Quand on est arrivé le 2ème matin dans la cour la jardinière cousait au soleil. Avant il y avait eu plein de bonjour, des oh la petite main!, des bras tendus même. Quand être accueilli sonne vrai. C'est un rythme différent, Pépin au jardin d'enfants tous les jours, qu'il faut réfléchir et calibrer pour que ça reste vivable après tant de liberté floue. Minuter sans trop en avoir l'air, ça n'aura bientôt plus un goût de faux, sûrement. 

A la bibliothèque de la plage j'emprunte un bouquin, Les variations Bradshaw, juste pour sa couverture aux éditions de l'Olivier. Comme avant, lors des sessions médiathèque-refuges, très nombreuses de 16 à 24 ans. Quand je n'avais pas une obsession à nourrir -les correspondances, Simone de Beauvoir, Marie-Antoinette ou Hannah Arendt- je prenais n'importe quel ouvrage blanc avec son arbre noir, et souvent c'était bien. Comme avant, dévoré en quelques heures, pendant une tétée ou une insomnie. Ça c'est nouveau. 
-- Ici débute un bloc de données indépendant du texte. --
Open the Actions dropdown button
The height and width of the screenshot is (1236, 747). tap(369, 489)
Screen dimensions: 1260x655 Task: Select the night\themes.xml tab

Ma grand-mère me dit je suis coiffée comme la poupée du loup car je me laisse pousser les cheveux. Je ne sais pas pourquoi ça me touche terriblement. Une coquetterie qui dit que la vie sera longue. Plus tard sur une plage, je rebroderai un goût de filiation, cette femme qui a la même voix que ma mère et évoque une place pour moi dans sa vie, après un silence de mille kilos. L'arrière goût d'acier lancinant peut enfin s'en aller, 6 ans, 8 ans? après. Je suis nulle pour les dates, surtout celles qui piquent. Ce sont les vacances pansement ou même peau neuve. J'en ressors des liens retissés, l'impression de faire vivre une mémoire qui jusqu'à présent avait le goût d'un oeil par le trou de la serrure. 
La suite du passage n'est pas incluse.